INSTRUCTIONS TO FOLLOW: Without copying any picture, transcribe exactly the lines of the data below from the one containing "Image resolution: width=1502" through the one containing "You are a computer-use".

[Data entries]
•••••

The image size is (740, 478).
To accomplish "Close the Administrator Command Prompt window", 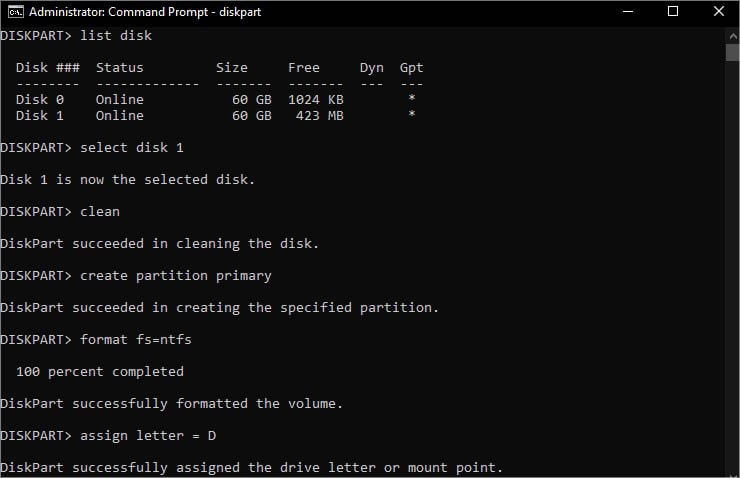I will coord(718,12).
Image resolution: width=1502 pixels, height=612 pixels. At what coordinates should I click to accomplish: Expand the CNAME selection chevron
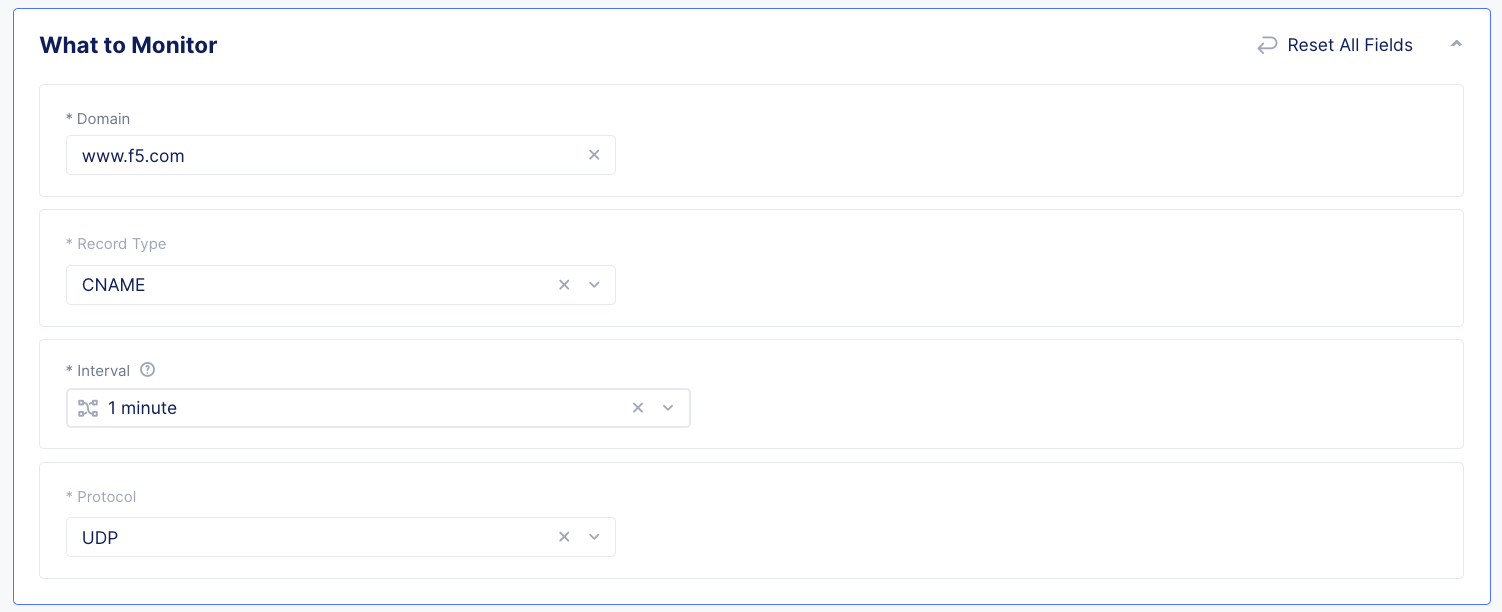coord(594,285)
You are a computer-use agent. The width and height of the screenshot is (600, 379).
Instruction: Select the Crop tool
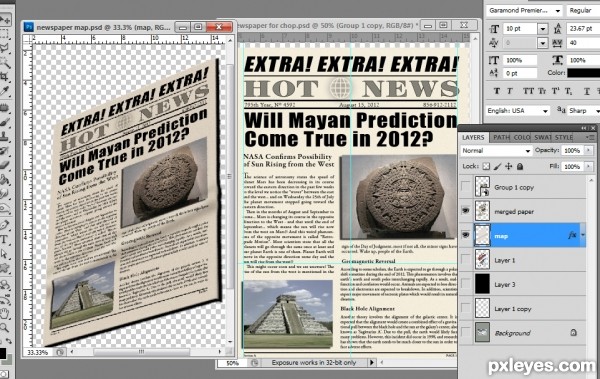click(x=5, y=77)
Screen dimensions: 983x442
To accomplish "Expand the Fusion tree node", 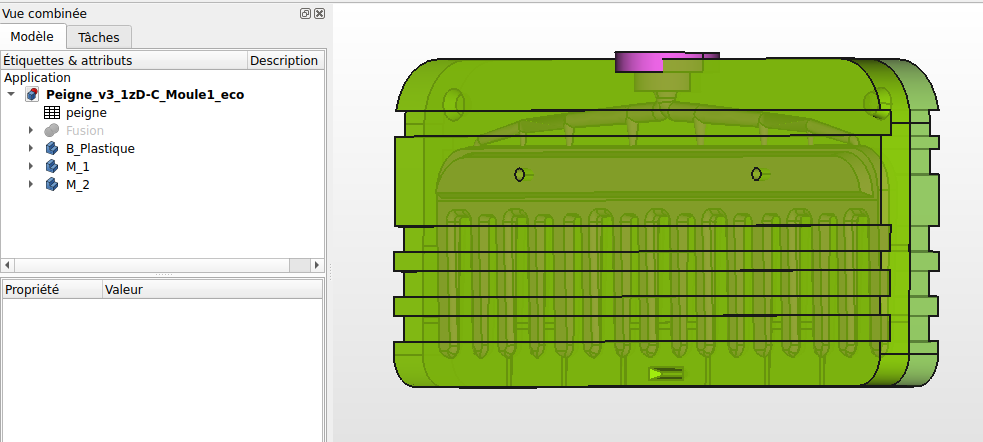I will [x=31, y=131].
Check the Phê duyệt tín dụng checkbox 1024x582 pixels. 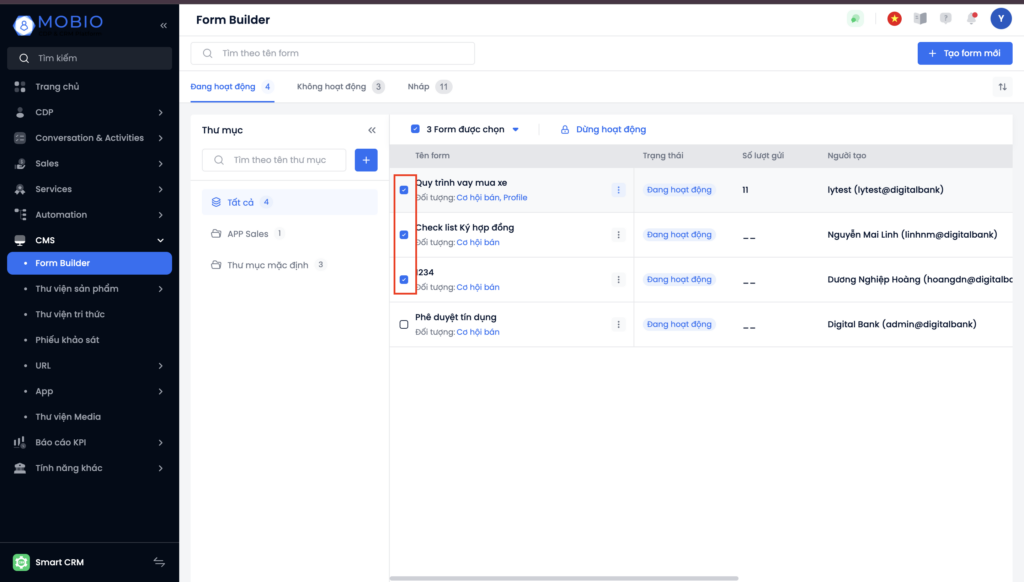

•••••

OUTPUT FOR THIS TASK:
Image resolution: width=1502 pixels, height=612 pixels. At what coordinates should I click to accomplish: Expand the CNAME selection chevron
coord(594,285)
You are a computer-use agent. The width and height of the screenshot is (600, 379).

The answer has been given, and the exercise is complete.